Collected data
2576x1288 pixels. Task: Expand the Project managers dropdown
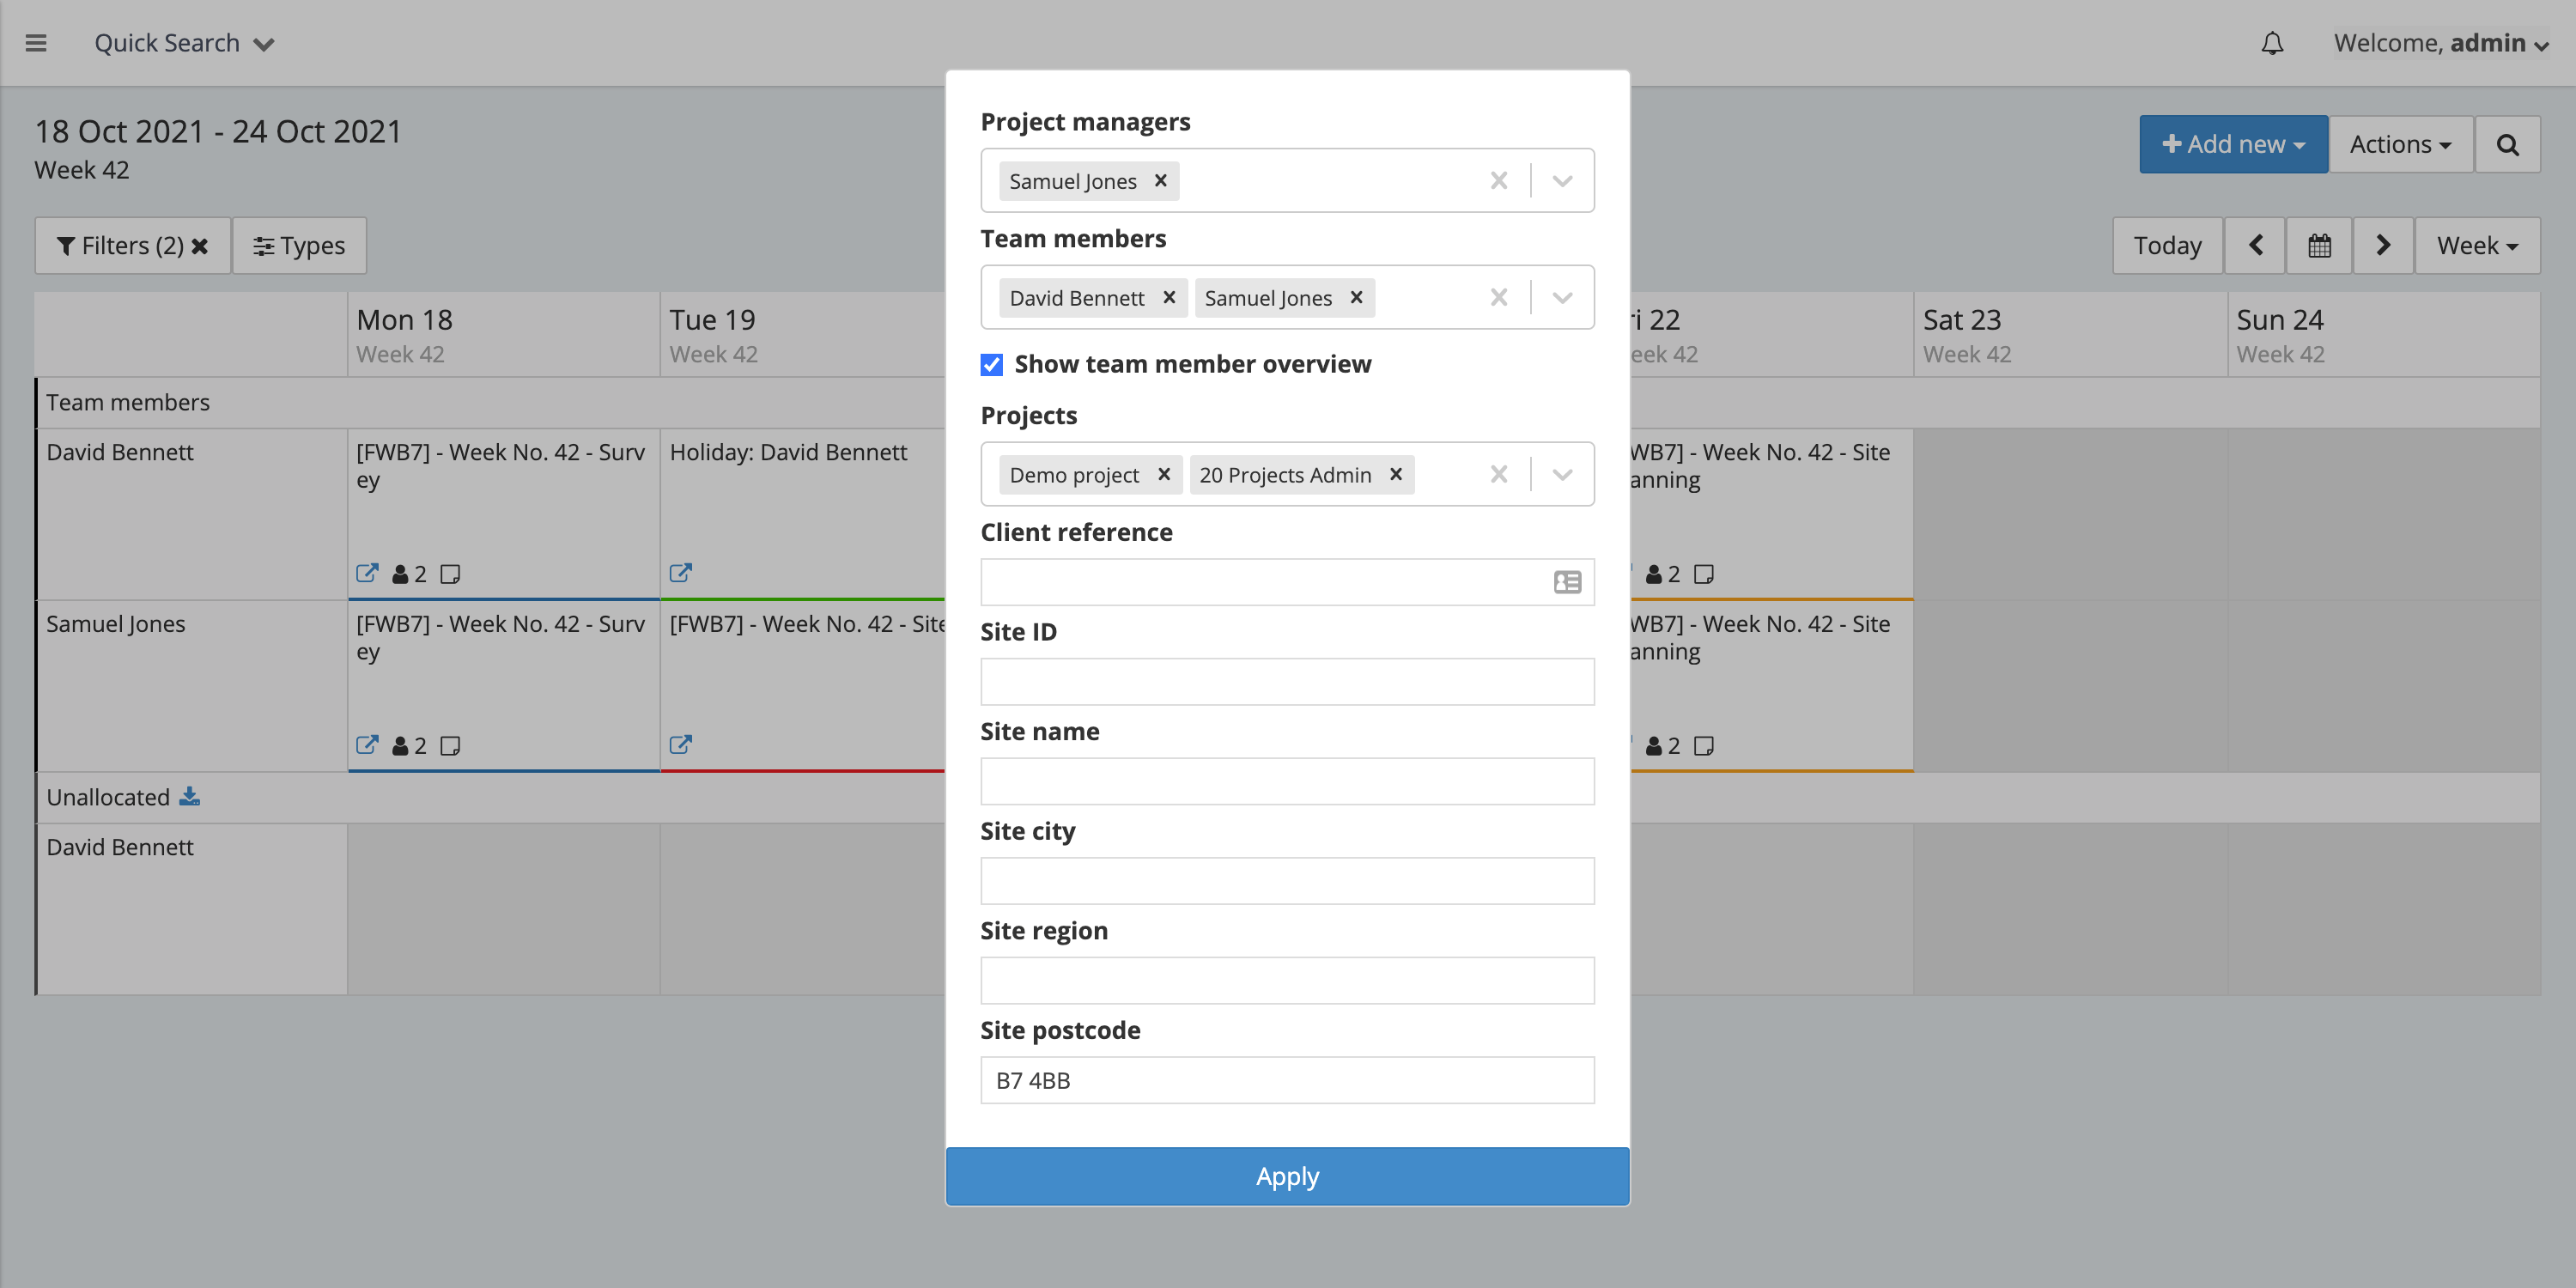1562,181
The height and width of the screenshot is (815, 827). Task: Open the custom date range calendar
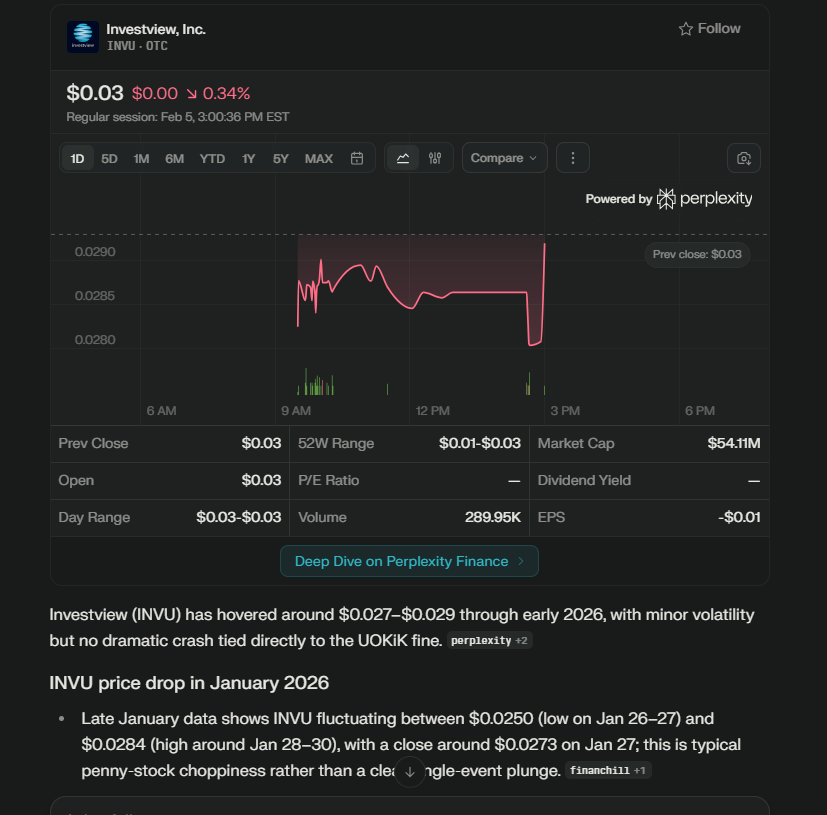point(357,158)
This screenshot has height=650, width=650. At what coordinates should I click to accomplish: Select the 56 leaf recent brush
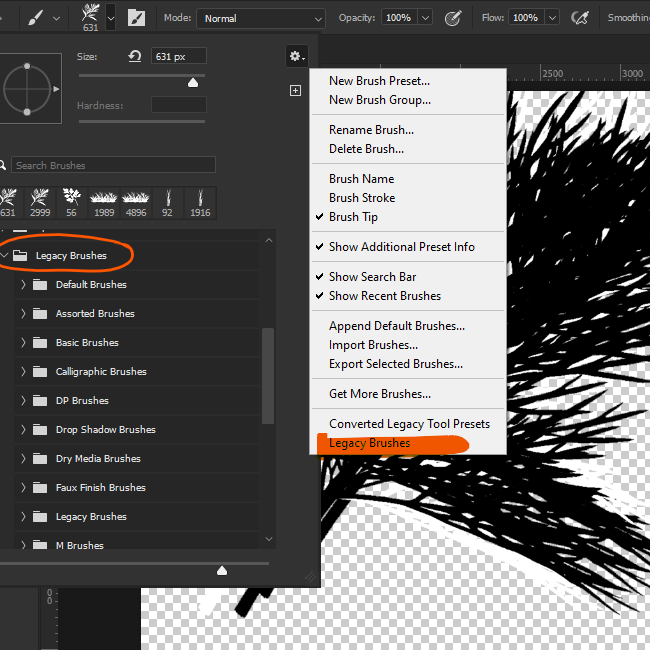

PROBLEM REQUIREMENTS -
Write out the data above in full and exactly, but without the pictures.

EXPECTED ANSWER -
2576x1288 pixels. Task: Expand the Project managers dropdown
1562,181
The height and width of the screenshot is (815, 827). Task: Open the custom date range calendar
point(357,158)
This screenshot has height=650, width=650. At what coordinates should I click to accomplish: Select the 56 leaf recent brush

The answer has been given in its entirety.